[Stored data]
====

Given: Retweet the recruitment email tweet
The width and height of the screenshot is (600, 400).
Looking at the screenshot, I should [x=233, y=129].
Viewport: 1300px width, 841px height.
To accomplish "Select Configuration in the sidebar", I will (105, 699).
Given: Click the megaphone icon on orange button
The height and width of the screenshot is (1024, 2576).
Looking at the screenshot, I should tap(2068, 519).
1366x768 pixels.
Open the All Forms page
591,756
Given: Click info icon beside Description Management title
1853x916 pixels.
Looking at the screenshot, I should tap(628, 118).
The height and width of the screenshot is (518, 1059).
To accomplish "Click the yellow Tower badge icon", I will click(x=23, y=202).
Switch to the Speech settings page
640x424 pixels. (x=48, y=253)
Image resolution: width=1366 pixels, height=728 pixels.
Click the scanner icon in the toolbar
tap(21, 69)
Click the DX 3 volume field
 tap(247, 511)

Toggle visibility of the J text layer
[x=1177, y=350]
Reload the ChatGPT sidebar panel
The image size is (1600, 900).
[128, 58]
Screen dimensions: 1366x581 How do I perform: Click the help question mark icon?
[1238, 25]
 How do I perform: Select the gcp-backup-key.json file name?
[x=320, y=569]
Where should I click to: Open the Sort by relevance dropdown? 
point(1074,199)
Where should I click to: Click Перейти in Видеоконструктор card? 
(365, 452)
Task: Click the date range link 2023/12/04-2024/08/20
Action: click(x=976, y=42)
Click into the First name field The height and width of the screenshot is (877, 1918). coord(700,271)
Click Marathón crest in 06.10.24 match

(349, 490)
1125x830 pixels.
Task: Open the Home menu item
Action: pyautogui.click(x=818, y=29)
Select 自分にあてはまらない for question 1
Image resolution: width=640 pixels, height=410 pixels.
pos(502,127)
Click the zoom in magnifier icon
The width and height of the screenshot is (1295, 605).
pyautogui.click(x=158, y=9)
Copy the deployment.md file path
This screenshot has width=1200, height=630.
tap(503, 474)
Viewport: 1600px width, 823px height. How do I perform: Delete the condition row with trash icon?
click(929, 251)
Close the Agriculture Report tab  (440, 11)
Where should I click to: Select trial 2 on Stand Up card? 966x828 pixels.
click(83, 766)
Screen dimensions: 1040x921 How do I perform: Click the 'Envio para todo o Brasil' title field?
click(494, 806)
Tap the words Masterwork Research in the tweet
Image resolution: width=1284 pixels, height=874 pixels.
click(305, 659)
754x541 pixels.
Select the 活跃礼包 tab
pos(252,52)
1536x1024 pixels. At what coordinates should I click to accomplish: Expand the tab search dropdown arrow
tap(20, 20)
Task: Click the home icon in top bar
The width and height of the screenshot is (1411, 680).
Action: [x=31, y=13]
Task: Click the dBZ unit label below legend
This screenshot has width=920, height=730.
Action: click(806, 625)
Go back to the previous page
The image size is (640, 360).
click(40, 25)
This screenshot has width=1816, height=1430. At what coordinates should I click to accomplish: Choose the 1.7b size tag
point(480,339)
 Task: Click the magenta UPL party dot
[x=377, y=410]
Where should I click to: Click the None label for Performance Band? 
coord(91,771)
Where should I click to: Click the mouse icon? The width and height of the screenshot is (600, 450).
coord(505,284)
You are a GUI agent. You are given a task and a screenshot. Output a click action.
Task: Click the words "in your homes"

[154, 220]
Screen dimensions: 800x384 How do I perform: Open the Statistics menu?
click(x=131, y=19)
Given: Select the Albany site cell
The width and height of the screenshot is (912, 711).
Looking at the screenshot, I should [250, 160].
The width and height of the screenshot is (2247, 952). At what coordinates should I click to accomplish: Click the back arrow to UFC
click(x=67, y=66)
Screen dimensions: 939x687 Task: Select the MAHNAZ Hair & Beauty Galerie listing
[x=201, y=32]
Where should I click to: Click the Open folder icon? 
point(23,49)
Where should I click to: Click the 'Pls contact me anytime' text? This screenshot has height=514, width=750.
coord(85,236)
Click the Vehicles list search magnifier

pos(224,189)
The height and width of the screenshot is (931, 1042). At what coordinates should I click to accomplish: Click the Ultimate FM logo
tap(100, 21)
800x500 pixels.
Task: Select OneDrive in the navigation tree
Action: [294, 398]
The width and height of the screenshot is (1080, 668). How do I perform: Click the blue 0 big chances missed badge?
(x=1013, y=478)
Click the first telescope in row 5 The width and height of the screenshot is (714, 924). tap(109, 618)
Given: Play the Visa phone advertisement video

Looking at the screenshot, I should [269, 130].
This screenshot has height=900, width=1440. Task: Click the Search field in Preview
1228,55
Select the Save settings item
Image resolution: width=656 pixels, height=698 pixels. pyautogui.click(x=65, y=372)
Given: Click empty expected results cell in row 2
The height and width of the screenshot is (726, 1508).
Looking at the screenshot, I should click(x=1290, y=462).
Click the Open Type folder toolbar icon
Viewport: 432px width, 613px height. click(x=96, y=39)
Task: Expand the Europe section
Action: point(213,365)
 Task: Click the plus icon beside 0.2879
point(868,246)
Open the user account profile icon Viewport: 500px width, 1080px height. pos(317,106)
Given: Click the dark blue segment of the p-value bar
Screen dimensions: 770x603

====

## Try it
Copy out all of the data exactly, leaving nothing out.

## Output of the task
Given: Retweet the recruitment email tweet
The width and height of the screenshot is (600, 400).
Looking at the screenshot, I should [x=233, y=129].
Viewport: 1300px width, 841px height.
To accomplish "Select Configuration in the sidebar", I will (105, 699).
Given: Click the megaphone icon on orange button
The height and width of the screenshot is (1024, 2576).
Looking at the screenshot, I should tap(2068, 519).
1366x768 pixels.
Open the All Forms page
591,756
Given: Click info icon beside Description Management title
1853x916 pixels.
Looking at the screenshot, I should tap(628, 118).
The height and width of the screenshot is (518, 1059).
To accomplish "Click the yellow Tower badge icon", I will click(x=23, y=202).
Switch to the Speech settings page
640x424 pixels. (x=48, y=253)
Image resolution: width=1366 pixels, height=728 pixels.
Click the scanner icon in the toolbar
tap(21, 69)
Click the DX 3 volume field
 tap(247, 511)

Toggle visibility of the J text layer
[x=1177, y=350]
Reload the ChatGPT sidebar panel
The image size is (1600, 900).
[128, 58]
Screen dimensions: 1366x581 How do I perform: Click the help question mark icon?
[1238, 25]
 How do I perform: Select the gcp-backup-key.json file name?
[x=320, y=569]
Where should I click to: Open the Sort by relevance dropdown? 
point(1074,199)
Where should I click to: Click Перейти in Видеоконструктор card? 
(365, 452)
Task: Click the date range link 2023/12/04-2024/08/20
Action: click(x=976, y=42)
Click into the First name field The height and width of the screenshot is (877, 1918). coord(700,271)
Click Marathón crest in 06.10.24 match

(349, 490)
1125x830 pixels.
Task: Open the Home menu item
Action: pyautogui.click(x=818, y=29)
Select 自分にあてはまらない for question 1
Image resolution: width=640 pixels, height=410 pixels.
pos(502,127)
Click the zoom in magnifier icon
The width and height of the screenshot is (1295, 605).
pyautogui.click(x=158, y=9)
Copy the deployment.md file path
This screenshot has width=1200, height=630.
tap(503, 474)
Viewport: 1600px width, 823px height. How do I perform: Delete the condition row with trash icon?
click(929, 251)
Close the Agriculture Report tab  (440, 11)
Where should I click to: Select trial 2 on Stand Up card? 966x828 pixels.
click(83, 766)
Screen dimensions: 1040x921 How do I perform: Click the 'Envio para todo o Brasil' title field?
click(494, 806)
Tap the words Masterwork Research in the tweet
Image resolution: width=1284 pixels, height=874 pixels.
click(305, 659)
754x541 pixels.
Select the 活跃礼包 tab
pos(252,52)
1536x1024 pixels. At what coordinates should I click to accomplish: Expand the tab search dropdown arrow
tap(20, 20)
Task: Click the home icon in top bar
The width and height of the screenshot is (1411, 680).
Action: [x=31, y=13]
Task: Click the dBZ unit label below legend
This screenshot has width=920, height=730.
Action: click(806, 625)
Go back to the previous page
The image size is (640, 360).
click(40, 25)
This screenshot has width=1816, height=1430. At what coordinates should I click to accomplish: Choose the 1.7b size tag
point(480,339)
 Task: Click the magenta UPL party dot
[x=377, y=410]
Where should I click to: Click the None label for Performance Band? 
coord(91,771)
Where should I click to: Click the mouse icon? The width and height of the screenshot is (600, 450).
coord(505,284)
You are a GUI agent. You are given a task and a screenshot. Output a click action.
Task: Click the words "in your homes"

[154, 220]
Screen dimensions: 800x384 How do I perform: Open the Statistics menu?
click(x=131, y=19)
Given: Select the Albany site cell
The width and height of the screenshot is (912, 711).
Looking at the screenshot, I should [250, 160].
The width and height of the screenshot is (2247, 952). At what coordinates should I click to accomplish: Click the back arrow to UFC
click(x=67, y=66)
Screen dimensions: 939x687 Task: Select the MAHNAZ Hair & Beauty Galerie listing
[x=201, y=32]
Where should I click to: Click the Open folder icon? 
point(23,49)
Where should I click to: Click the 'Pls contact me anytime' text? This screenshot has height=514, width=750.
coord(85,236)
Click the Vehicles list search magnifier

pos(224,189)
The height and width of the screenshot is (931, 1042). At what coordinates should I click to accomplish: Click the Ultimate FM logo
tap(100, 21)
800x500 pixels.
Task: Select OneDrive in the navigation tree
Action: [294, 398]
The width and height of the screenshot is (1080, 668). How do I perform: Click the blue 0 big chances missed badge?
(x=1013, y=478)
Click the first telescope in row 5 The width and height of the screenshot is (714, 924). tap(109, 618)
Given: Play the Visa phone advertisement video

Looking at the screenshot, I should [269, 130].
This screenshot has height=900, width=1440. Task: Click the Search field in Preview
1228,55
Select the Save settings item
Image resolution: width=656 pixels, height=698 pixels. pyautogui.click(x=65, y=372)
Given: Click empty expected results cell in row 2
The height and width of the screenshot is (726, 1508).
Looking at the screenshot, I should click(x=1290, y=462).
Click the Open Type folder toolbar icon
Viewport: 432px width, 613px height. click(x=96, y=39)
Task: Expand the Europe section
Action: point(213,365)
 Task: Click the plus icon beside 0.2879
point(868,246)
Open the user account profile icon Viewport: 500px width, 1080px height. pos(317,106)
Given: Click the dark blue segment of the p-value bar
Screen dimensions: 770x603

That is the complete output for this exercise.